Zukunft der Galeries Lafayette Berlin: Das Zentrum als Labor und Salon
Berlin muss entscheiden, was aus dem Kaufhaus Galeries Lafayette wird. Kommt hier die Zentralbibliothek rein? Oder eher Büros?
Die sensationellen Eclairs mit Kaffeecremefüllung gibt es immer noch. Sie kosten 4,50 Euro, schmecken – im Bewusstsein des letzten Males genossen – besonders cremig und werden, auch wenn drum herum längst Abbau herrscht, weiterhin mit einer sonnenbankgebräunten Arroganz verkauft, für deren Beschreibung Marcel Proust ein Dutzend Seiten gebraucht hätte.
Ansonsten sieht es in den Galeries Lafayette, die einst mit so grandiosen Träumen von Flair und Glamour, Mode und Luxus starteten, nach gehobener Resterampe aus. An ein paar Handtaschen- und Parfümerieständen ist noch Sale. Bei Modemarken wie Tiger of Sweden oder Armani gähnen leere Regale. Die Berliner Dependance der Kaufhauskette wird Ende Juli endgültig schließen. Und die Frage ist jetzt, was aus diesem spektakulären Bau mit seiner Glasfassade und seinen Lichtkegeln werden soll. Deshalb sind wir hier.
Vielleicht war es sowieso keine allzu tragfähige Idee, gehobene französische Lebensart ins Berliner Zentrum zu hieven. Wenn chinesische oder japanische Touristen nach Europa reisen, um sie zu suchen, fliegen sie eh gleich nach Paris. Aber das ist es ja nicht nur, Stichwort Internetshopping. Ohne in billige Konsumkritik verfallen zu wollen, kann einem außerdem auffallen, dass Shopping so lebenserfüllend halt doch nicht ist.
Hier ist nicht einfach nur ein internationaler Kaufhauskonzern mit einer Filiale gescheitert. Vielmehr kann man an diesem Ort den letzten Zuckungen des Konzeptes zusehen, die Innenstädte vor allem durch Shopping beleben zu wollen.
Die Berliner Zentralbibliothek als geeigneter Nachfolger
Doch es gibt ja auch eine Alternative. Sie klang zunächst ein bisschen crazy, aber nahm immer realistischere Gestalt an und beschäftigt inzwischen längst nicht nur die Bibliotheks- und Stadtplanungs-Bubbles. Diese Idee besteht darin, die Berliner Zentralbibliothek, abgekürzt ZLB, die bislang auf zwei zu enge und sowieso renovierungsbedürftige Gebäude verteilt ist, hier unterzubringen.

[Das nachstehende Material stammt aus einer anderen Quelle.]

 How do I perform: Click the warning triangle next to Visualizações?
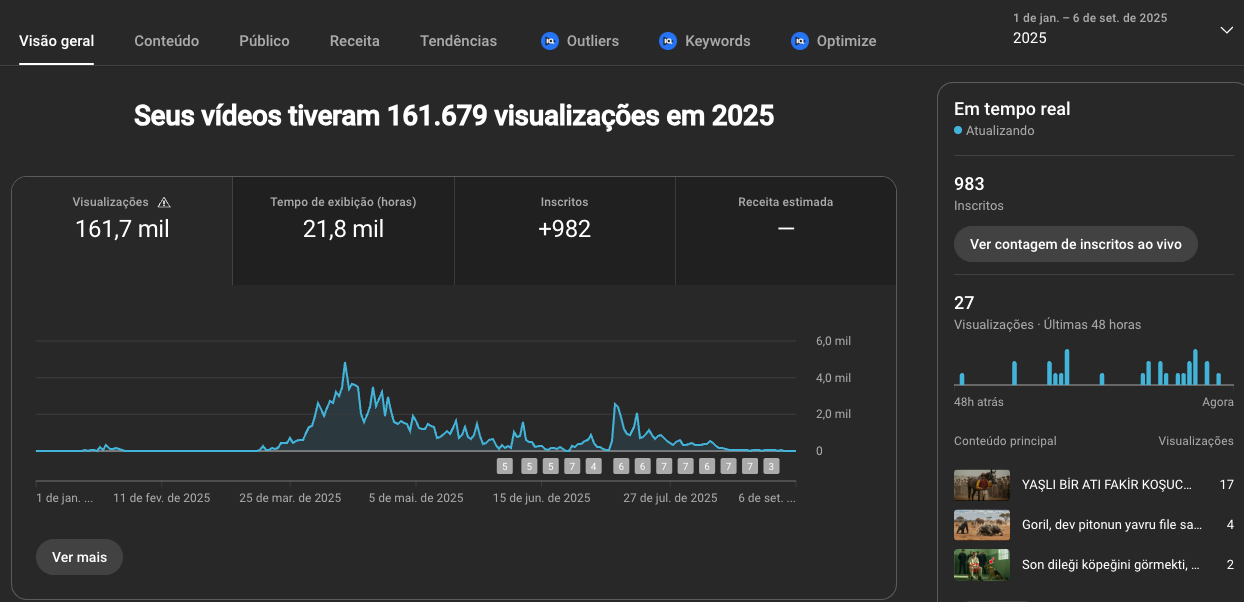(164, 202)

Das wäre ein gewaltiges Vorhaben mit einiger Strahlkraft über die Hauptstadt hinaus. Es geht um Kosten von, Stand derzeit, knapp 600 Millionen Euro, um Bestände von 3,5 Millionen Medien, um eine Fläche von 35.000 Quadratmetern und vor allem um Besucherzahlen im siebenstelligen Bereich. 1,5 Millionen Menschen drängeln sich derzeit jährlich durch die Standorte der ZLB. Vorsichtige Schätzungen gehen davon aus, dass sich diese Zahl bei einem State-of-the-Art-Gebäude in attraktiver Lage verdoppeln wird.

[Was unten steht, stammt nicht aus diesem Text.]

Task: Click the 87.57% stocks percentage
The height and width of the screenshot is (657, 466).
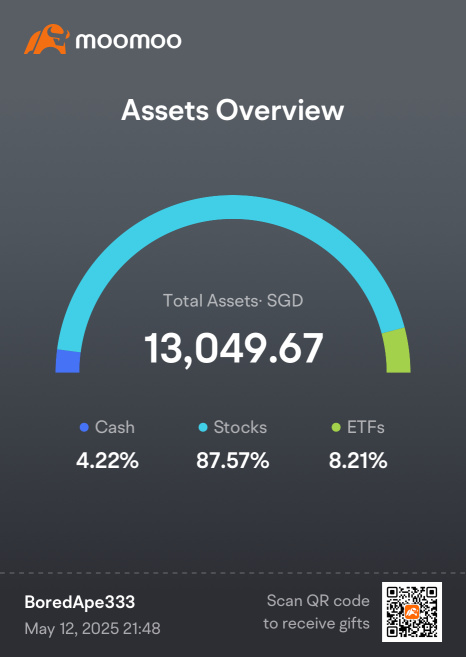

Drei Millionen Besucher jährlich. Menschen, jung, alt, arm, reich, männlich, weiblich, divers, lesehungrig oder einfach auf der Suche nach Ablenkung, die einen guten Grund haben, ins Zentrum zu fahren und dort Zeit zu verbringen. Man kann tatsächlich den Eindruck gewinnen, dass sich hier nicht nur die Zukunft der ZLB und ihrer Besucher*innen entscheidet, sondern auch die Zukunft des Zentrums von Berlin und, wenn man den Modellcharakter der Hauptstadt hinzurechnet, die Zukunft der Innenstädte insgesamt.
Widerstände und Geldmangel
Die Entscheidung muss in diesen Wochen fallen. Es herrscht Zeitdruck. Und Geldmangel. Und Widerstände gibt es auch.

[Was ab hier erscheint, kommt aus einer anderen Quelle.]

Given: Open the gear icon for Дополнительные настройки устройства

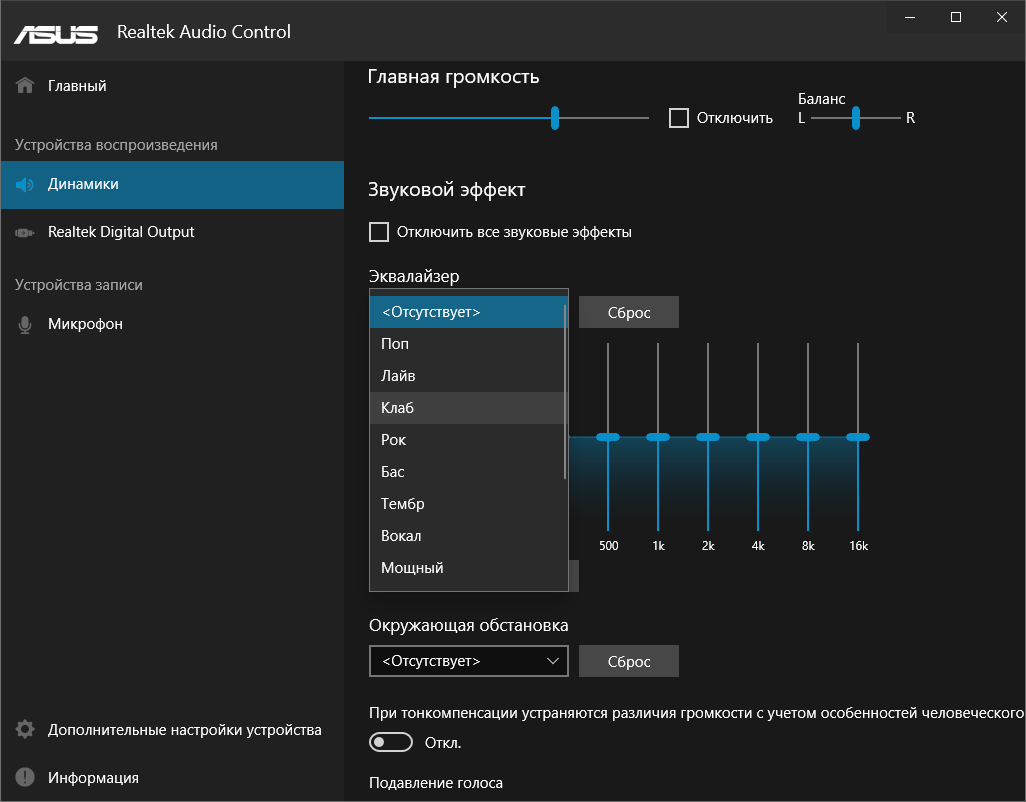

Die Unterstützung für das Vorhaben in der Kulturszene ist überwältigend. Eine Petition „Jahrhundertchance für Berlin – ZLB in die Friedrichstraße“ haben über 15.000 Menschen unterschrieben, darunter eigentlich alle Kulturmanager der Hauptstadt. Berlins Kultursenator Joe Chialo (CDU) hat die Idee begeistert aufgegriffen und redet von einem „Ort nicht nur der Bildung, sondern des Seins, der nicht fragt, wo man herkommt und wann man wieder etwas bestellen will“. Solche Orte braucht die moderne Gesellschaft wirklich.
Berlins Regierender Bürgermeister Kai Wegner (CDU) unterstützt das Projekt auch, im Prinzip wenigstens, er muss aber auch den kommenden Sparhaushalt im Blick haben. Und in der SPD hat er einen Koalitionspartner, in dessen Kreisen Skepsis gegenüber dem Projekt herrscht. Ein Argument ist, dass dadurch die Immobilienspekulation angeheizt würde. Berlin müsste das Gebäude dem US-Immobilienkonzern Tishman Speyer abkaufen. Damit würden private Gewinne aus öffentlichen Mitteln generiert.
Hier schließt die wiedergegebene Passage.